How to change the color of an object

Change the Color of an Object

Image editing skills are much required in commercial photography. Product catalogs, stock libraries, and fashion magazines provide a wide variety of similar objects in different colors. The customer is more likely to buy something that he or she can see in real color and from as many angles as possible. Instead of taking photographs of identical objects in different colors, you can change the color of the object in post-processing.

What photo editor is good for changing the color of an object

Adobe Photoshop is the most popular photo editor, famous for its image manipulation tools.
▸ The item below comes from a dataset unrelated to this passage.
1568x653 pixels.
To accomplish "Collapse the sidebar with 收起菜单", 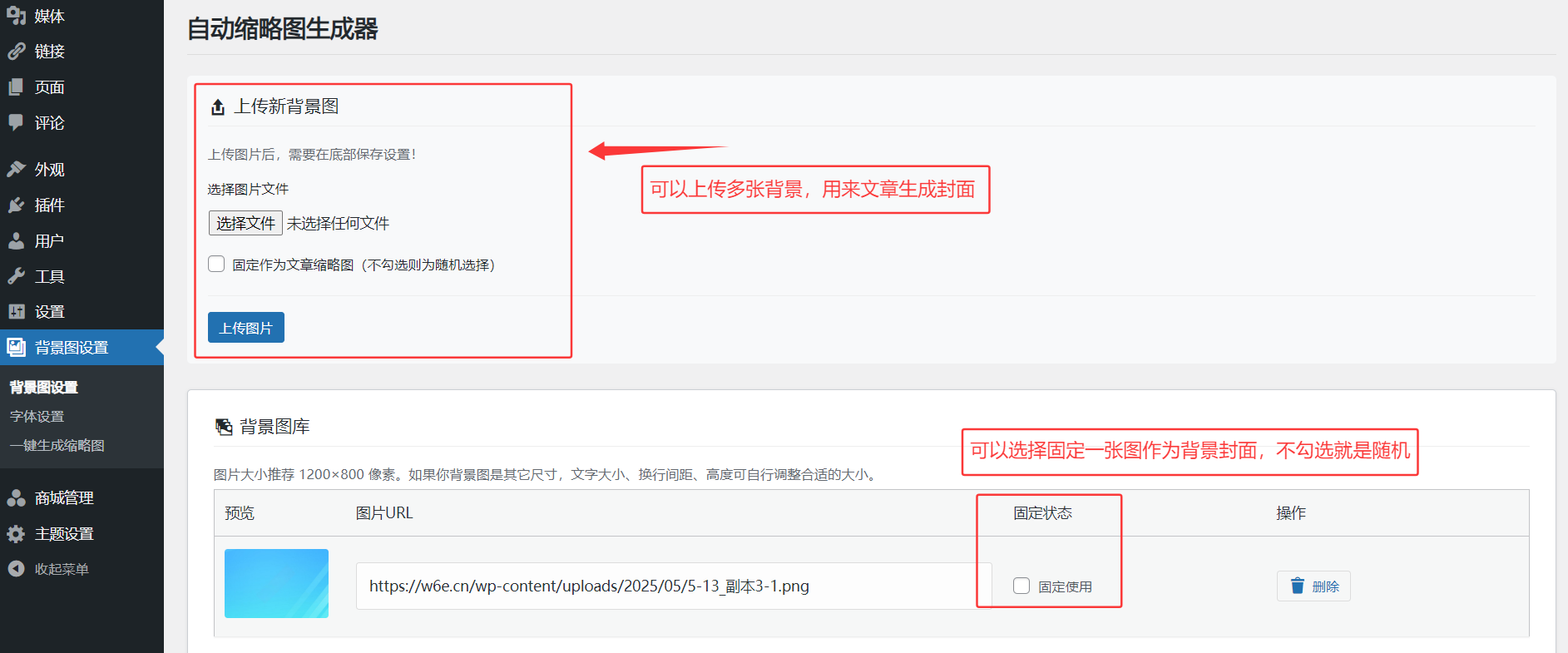I will tap(61, 569).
Usually, people assume Photoshop is the only editor you can use to change the color of an object. Therefore, they get stuck in Photoshop’s steep learning curve and big price. However, Photoshop isn’t the only editor capable to change the color of an object.

GIMP is a free open-source and cross-platform photo editor that provides many of Photoshop’s functionalities. It has advanced selection tools, brushes, and everything you need to change the color of an object. Affinity Photo goes even further and offers a specific Color Replacement Brush Tool that does almost everything by itself. Affinity Photo isn’t free but requires a lifetime license that costs half from Photoshop’s subscription for a year. You can also try Luminar’s Selective Color tool, PaintShop Pro’s Color Changer tool, and Capture One’s Advanced Color tool.
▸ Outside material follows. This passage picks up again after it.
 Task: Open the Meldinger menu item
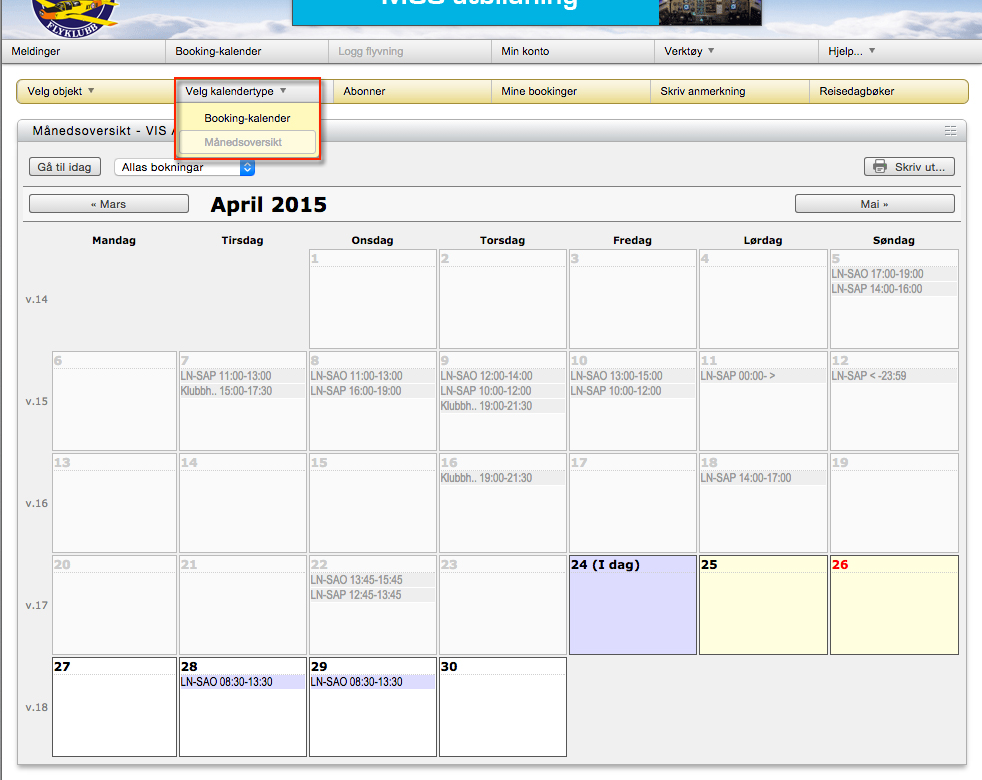(x=36, y=51)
Change the Color of an Object

How to choose images suited for changing the color of an object

Although you have plenty of advanced tools to change the color of an object, the initial image is important. You need an image with a solid block of color, clearly separated from the background, or in a strong color. How you choose the initial image depends on the photo editor you use.

For example, Affinity Photo’s Color Replacement Brush tool can’t replace white, black, and gray. If you use Photoshop or GIMP, you need to make an exact selection of the object you want to recolor. This will be more difficult to do on an object with fuzzy edges. Also, many of the color-changing tools use the hue of the color. Thus it’s important to have strong, saturated colors.

In conclusion

Changing the color of an object in post-processing saves you time and makes you more productive. However, keep in mind that you have to deliver natural-looking images, with objects colored in the colors given by your client. Pay attention to details, edges, and juxtapositions. If this editing technique is something you do frequently, choose the best photo editor for your workflow and technical skills.